Department of Orthopaedics, Centro Hospitalar do Porto – Hospital de Santo António, Porto, Portugal
* Corresponding author Email: email@example.com
Periprosthetic joint infection is a frequent and dreadful complication after total joint arthroplasty. Serological inflammatory markers such as erythrocyte sedimentation rate (ESR) and C-reactive protein (CRP) are widely available and easy to use. As such, they are often used as preliminary diagnostic as well as follow-up tools during the course of treatment.
The information they carry is not the same in every clinical scenario, and they should be interpreted accordingly. This review confronts the reader with different doubtful clinical situations and then provides the necessary tools to interpret ESR and CRP in each of them: the immediate postoperative period, the chronic painful arthroplasty and between two-staged revision of infected cases.
Serological inflammatory markers have different diagnostic thresholds in acute and chronic situations. Follow-up measurements during treatment are informative, but complete normalization is not a mandatory requirement for successful outcome.
Total joint replacement, especially hip and knee, is one of the most successful surgeries in orthopaedics. The demand for total hip and knee joint arthroplasty is increasing and is expected to grow even further over the coming decades. Infection is arguably the most challenging and certainly one of the most frequent complications after joint replacement[2,3]. Despite modern surgical prophylaxis, the incidence of this complication is rising worldwide[4,5]. It is therefore likely that an increasing number of orthopaedic surgeons and other clinicians will encounter this problem.
Periprosthetic joint infection (PJI) is typically classified according to the timing of symptom development and the mechanism of bacterial contamination as acute postoperative, acute delayed (haematogeneous) or chronic. This simple classification scheme greatly influences treatment options. Timely recognition of this grievous complication is crucial as it may make the difference between successful and failed outcome.
═══
Exercise aim
Answer these questions from the text on periprosthetic joint infection:
(a) Which two serological inflammatory markers does the text name?
(b) Is complete normalization of these markers during treatment required for a successful outcome?
(c) Into which three categories is periprosthetic joint infection typically classified?
═══
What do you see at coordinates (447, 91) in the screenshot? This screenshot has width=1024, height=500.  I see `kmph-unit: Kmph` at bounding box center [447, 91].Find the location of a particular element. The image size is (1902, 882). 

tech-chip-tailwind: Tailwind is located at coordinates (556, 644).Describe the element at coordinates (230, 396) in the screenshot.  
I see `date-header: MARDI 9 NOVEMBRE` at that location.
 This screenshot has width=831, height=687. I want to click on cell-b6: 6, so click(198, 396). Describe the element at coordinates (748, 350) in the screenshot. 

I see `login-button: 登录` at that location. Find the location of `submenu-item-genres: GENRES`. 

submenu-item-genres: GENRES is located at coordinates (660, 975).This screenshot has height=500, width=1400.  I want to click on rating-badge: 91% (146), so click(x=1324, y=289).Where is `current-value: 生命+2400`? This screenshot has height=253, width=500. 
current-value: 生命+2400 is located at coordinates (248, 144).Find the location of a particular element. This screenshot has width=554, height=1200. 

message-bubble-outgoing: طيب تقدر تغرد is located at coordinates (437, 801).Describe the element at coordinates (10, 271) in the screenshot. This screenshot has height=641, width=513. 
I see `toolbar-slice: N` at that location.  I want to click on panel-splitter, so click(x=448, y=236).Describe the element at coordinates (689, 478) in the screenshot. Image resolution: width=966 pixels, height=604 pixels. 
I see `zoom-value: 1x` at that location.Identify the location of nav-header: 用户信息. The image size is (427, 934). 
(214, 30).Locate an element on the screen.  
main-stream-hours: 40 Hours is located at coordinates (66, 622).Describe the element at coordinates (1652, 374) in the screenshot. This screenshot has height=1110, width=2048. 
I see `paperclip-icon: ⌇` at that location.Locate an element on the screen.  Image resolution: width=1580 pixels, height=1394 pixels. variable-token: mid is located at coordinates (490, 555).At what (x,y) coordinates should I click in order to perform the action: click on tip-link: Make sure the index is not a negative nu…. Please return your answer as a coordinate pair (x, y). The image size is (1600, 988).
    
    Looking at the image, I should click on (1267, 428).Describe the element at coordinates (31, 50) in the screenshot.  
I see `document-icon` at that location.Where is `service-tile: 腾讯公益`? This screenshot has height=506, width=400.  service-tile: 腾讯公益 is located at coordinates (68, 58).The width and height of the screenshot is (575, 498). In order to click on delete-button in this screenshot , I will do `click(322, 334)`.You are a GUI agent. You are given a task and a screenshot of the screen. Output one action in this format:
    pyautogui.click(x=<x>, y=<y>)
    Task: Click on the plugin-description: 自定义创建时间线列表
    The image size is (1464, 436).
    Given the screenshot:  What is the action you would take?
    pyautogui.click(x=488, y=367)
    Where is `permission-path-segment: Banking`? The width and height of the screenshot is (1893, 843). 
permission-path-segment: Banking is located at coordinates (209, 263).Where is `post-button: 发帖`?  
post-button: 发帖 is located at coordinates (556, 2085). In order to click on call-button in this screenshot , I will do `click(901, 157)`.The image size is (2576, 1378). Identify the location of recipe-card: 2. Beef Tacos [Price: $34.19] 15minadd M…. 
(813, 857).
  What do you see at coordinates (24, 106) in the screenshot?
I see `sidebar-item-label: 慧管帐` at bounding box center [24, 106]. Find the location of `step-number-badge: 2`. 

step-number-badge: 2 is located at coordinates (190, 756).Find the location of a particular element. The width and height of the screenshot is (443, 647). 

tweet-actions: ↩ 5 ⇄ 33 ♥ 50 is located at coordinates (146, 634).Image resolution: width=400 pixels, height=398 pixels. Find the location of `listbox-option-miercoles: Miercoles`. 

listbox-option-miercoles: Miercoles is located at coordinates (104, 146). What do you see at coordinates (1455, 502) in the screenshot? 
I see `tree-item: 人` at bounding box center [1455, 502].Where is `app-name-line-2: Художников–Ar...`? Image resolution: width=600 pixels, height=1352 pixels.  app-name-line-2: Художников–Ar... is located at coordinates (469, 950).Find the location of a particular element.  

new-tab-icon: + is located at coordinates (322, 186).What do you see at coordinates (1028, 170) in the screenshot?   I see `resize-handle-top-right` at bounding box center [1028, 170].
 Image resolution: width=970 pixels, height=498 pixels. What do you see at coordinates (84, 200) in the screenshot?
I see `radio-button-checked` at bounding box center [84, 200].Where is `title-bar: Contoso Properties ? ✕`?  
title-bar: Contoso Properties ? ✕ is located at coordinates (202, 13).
═══
Answer box
(a) Erythrocyte sedimentation rate (ESR) and C-reactive protein (CRP).
(b) No. Complete normalization is not a mandatory requirement for a successful outcome.
(c) Acute postoperative, acute delayed (haematogeneous), or chronic.